Posted: Fri Feb 22, 2019 1:24 am
by kriNon
Hey all,
So I'm working on trying to find where the entity list is stored in memory in Zelda: Breath of the Wild. I am running BOTW on Cemu emulator for Wii U, and so because this game is being emulated, some of the usual methods involving finding pointers will not work.

Here are the steps I have taken in an effort to find the entity list:
First I dropped an item in game, spawning an entity. I have previously found the coordinates of my player, and so I am able to stand on top of the item I dropped to get a rough estimate of its coordinates.
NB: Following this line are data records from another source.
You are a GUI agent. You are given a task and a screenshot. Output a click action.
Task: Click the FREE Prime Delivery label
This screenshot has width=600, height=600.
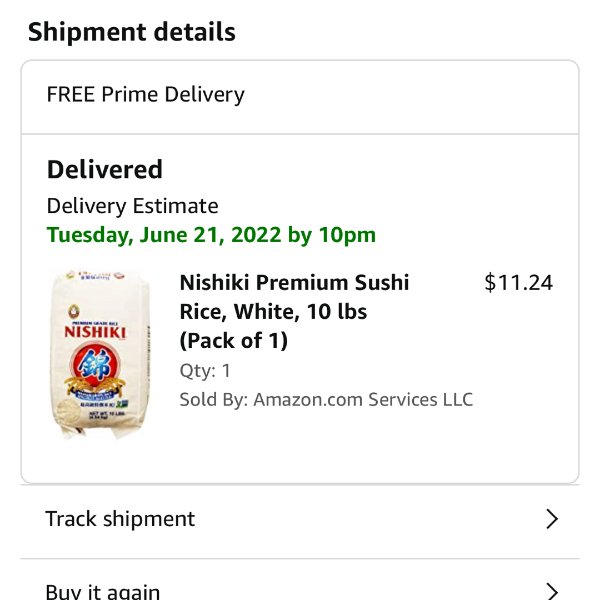tap(145, 94)
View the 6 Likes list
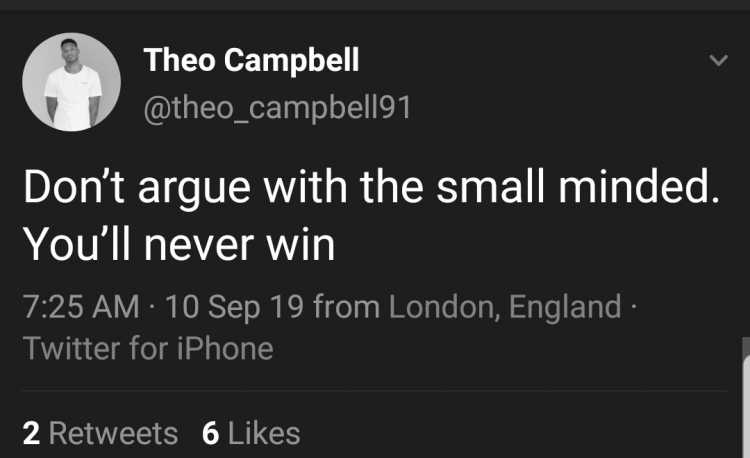750x458 pixels. click(251, 433)
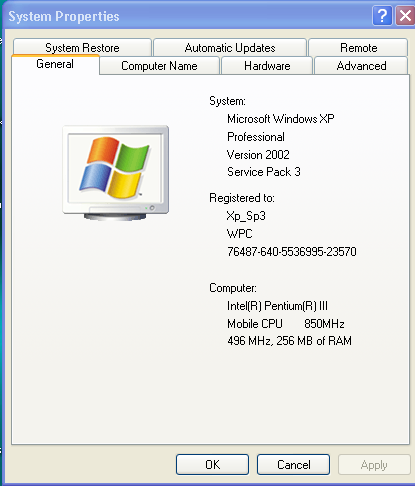Click the Intel(R) Pentium(R) III text
This screenshot has height=486, width=415.
coord(277,306)
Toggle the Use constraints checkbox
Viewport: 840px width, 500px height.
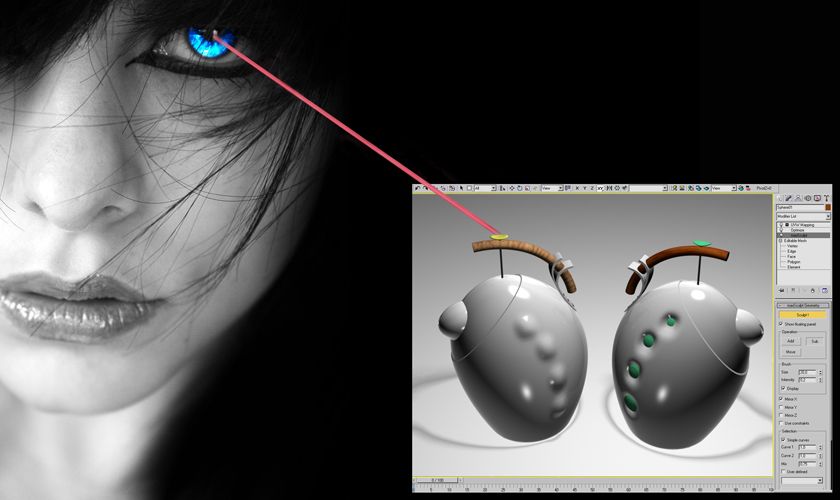click(x=781, y=423)
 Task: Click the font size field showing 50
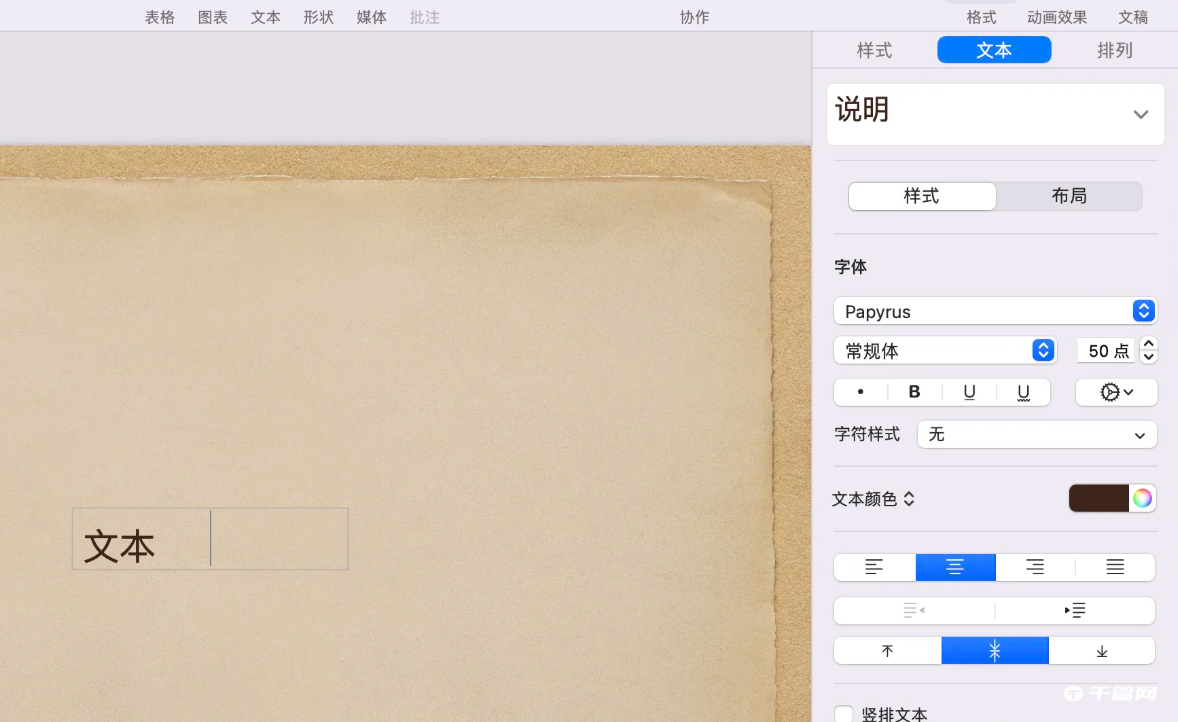(1105, 350)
I then searched for these coordinates, slightly moved the item, searched again, and repeated until I found the coordinates of the item.

Now that I have the coordinates of the item, I used Cheat Engine's "Find out what accesses this Address", and found two opcodes that were accessing the address. Only one of the opcodes was actually writing to the address, and so I used the "Find out which addresses this instruction accesses" functionality to get a list of addresses accessed by it. In that list of addresses I found coordinates for other objects too, not just the object I had dropped. I am unsure at the moment whether this opcode only accesses item entities, or if it accesses all object entites.

I wanted to be able to find this instruction easily in the future, as it had been difficult to find it, and so what I did was I looked at the base address of the memory region that this opcode was stored in, and then I searched Cemu.exe for a pointer that pointed to this memory region. I then could easily search this region to find the opcode.

The relevant opcode reads:

Code: Select all

mov [r13+rcx+00],r14d
Now I have minimal experience with any assembly languages, however from what I can tell, I believe that this is x86 ASM, and that what it is doing is reading from register r14d, and writing to the coordinates stored in r13+rcx+00. I am slightly confused by what the +00 is doing, as I would expect that it is doing nothing.

That would mean that r13 and rcx added together would store the coordinates in memory of item entities. As such, I believe that I should somehow be able to work backwards from these to try to find the entity list. I'm not certain whether or not I am on the right track to find the entity list, and so I was hoping for some advice from someone more experienced than me. I'm not really sure what I should be doing next, or how I would be able to work backwards from the information that I have.


Re: Breath of The Wild - Finding the Entity List

Posted: Fri Feb 22, 2019 4:18 am
by TheyCallMeTim13
So, first it's x64 ASM. And as for the "+00", "[r13+rcx]" is valid so it's most likely just a compiler thing (i.e. it's just how the compiler was written). And you want to find the base address and the size, so see what R13 and RCX are and the smaller one would likely be the offset from the base. But typically the entity list is found with the player coordinates, and to be honest hooking the entity list is more of a MP thing; might be worth checking [Link], just know the "show your work" and "don't ask for someone to do it for" rules are strictly enforced there. But it'll have a lot more people with experience with entity lists, just not sure if they really know emulators.

But hopefully someone else can add some more information.

Re: Breath of The Wild - Finding the Entity List

Posted: Tue Jun 25, 2019 3:10 pm
by SunBeam
If I'm reading it right, [r13+rcx] should be an address in a list of addresses, appointed by either r13 or rcx. As Tim said, one of the two should be the base of the list (the start address) while the other should be the calculated offset (where in that list is your address). Since you posted one line of code, we can't expand on it. But yeah, x64.

As far as ASM is concerned, you're inside an emulator. That emulator is used for more than your game. As such, the various code you'll find writing or reading stuff will be used for other read/writes as well. In short, you will need some filtering applied to make sure that code is only dealing with what you want it to deal with (and not the rest).